A Multi-Site Randomized Control Trial of Family Navigation’s Effect on Diagnostic Ascertainment Among Children at Risk for Autism: A Dbpnet Study

Oral Presentation
Friday, May 3, 2019: 2:54 PM
Room: 516ABC (Palais des congres de Montreal)
E. Feinberg1,2, S. Broder-Fingert2,3, A. Bennett4, C. Weitzman5, A. Chu1, J. Eilenberg6, M. Abraham4, M. Credle5, H. Cabral1, M. Augustyn2,3, G. Patts1, J. Guevara4, A. Fenick5 and N. Blum4, (1)Boston University School of Public Health, Boston, MA, (2)Boston University School of Medicine, Boston, MA, (3)Boston Medical Center, Boston, MA, (4)The Children's Hospital of Philadelphia, Philadelphia, PA, (5)Yale University, New Haven, CT, (6)Boston University, Boston, MA
Background: Significant racial, ethnic, and socioeconomic disparities exist in access to diagnostic and evidence-based treatment services for children with autism spectrum disorder (ASD).
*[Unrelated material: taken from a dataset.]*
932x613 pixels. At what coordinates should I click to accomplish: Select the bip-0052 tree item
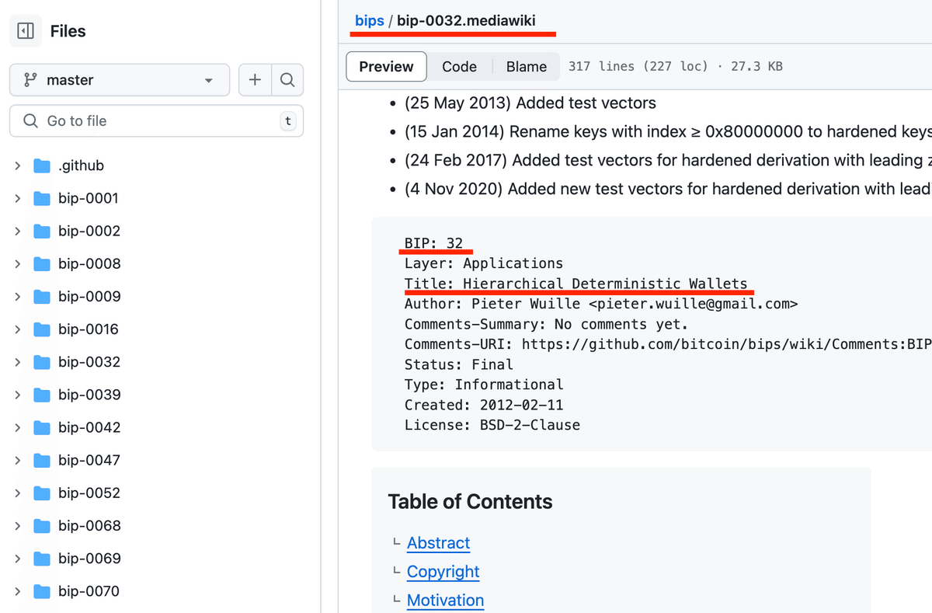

Barriers to timely ASD diagnostic and treatment services can result from various factors including the availability of services, patient-provider miscommunication, parental stress, and culturally biased care. Family navigation (FN) is a care management strategy designed to reduce disparities in access to care, through provision of intensive, individually tailored, care coordination and family support.

Objectives: The purpose of this study was to test the effectiveness of FN to reduce time to diagnosis and increase access to treatment services for children at risk for ASD.

Methods: In this large, multi-site randomized comparative effectiveness trial, families of children at risk for ASD were recruited from urban clinics in Massachusetts (n = 6 clinics), Connecticut (n = 2), and Pennsylvania (n = 2). Eligible children were between the ages of 15-27 months (n = 250), who screened positive for ASD at a primary care visit. Families were randomized to receive either FN or enhanced usual care (eUC). FN families worked with a bilingual, bicultural navigator trained in motivational interviewing, who met with families in the community, conducted outreach to service agencies as needed, and reminded families about upcoming appointments. eUC families received access to a clinic-based care manager, who addressed parent and provider concerns but did not actively reach out to families. Families received FN or eUC throughout their child’s developmental assessment and for 100 days post-diagnosis.

Results: The trial successfully enrolled the desired target population: young, low-income, racially diverse children. The average age of enrolled children was 21.7 months. 12.4% of children in the study were white, 54.8% were black/African-American, 6.4% were Asian, and 5.2% were mixed-race. 29.0% were Hispanic and 82.4% were covered by public insurance. Children scored an average of 8.6 (SD=3.1) on the Modified Checklist for Autism in Toddlers, Revised, with Follow-Up (MCHAT-R/F) at time of enrollment in the study, with no significant differences reported between the FN or eUC groups. Approximately 60% of all children received an ASD diagnosis, with no significant differences between children who received FN versus eUC. By 90 days after enrollment, significantly more children in the FN group had achieved diagnostic resolution than those in the eUC group (55% versus 41%, p=0.022). By 1-year after enrollment, children who received FN had more than twice the odds of reaching diagnostic resolution as compared to children who received eUC, 86.6% vs 74.8%, respectively (Odds Ratio, 95% Confidence Interval, p-value; 2.18, 1.14-4.19, 0.019).

Conclusions: This study supports the effectiveness of FN to improve rates of ASD diagnostic resolution among urban minority, low-income children who are detected as “at-risk” for ASD in primary care. Because a formal medical ASD diagnosis is required in the majority of states to access early-intensive evidence-based ASD services, these findings support the use of FN to assure timely access to diagnosis, and ultimately services, for low-income, urban children.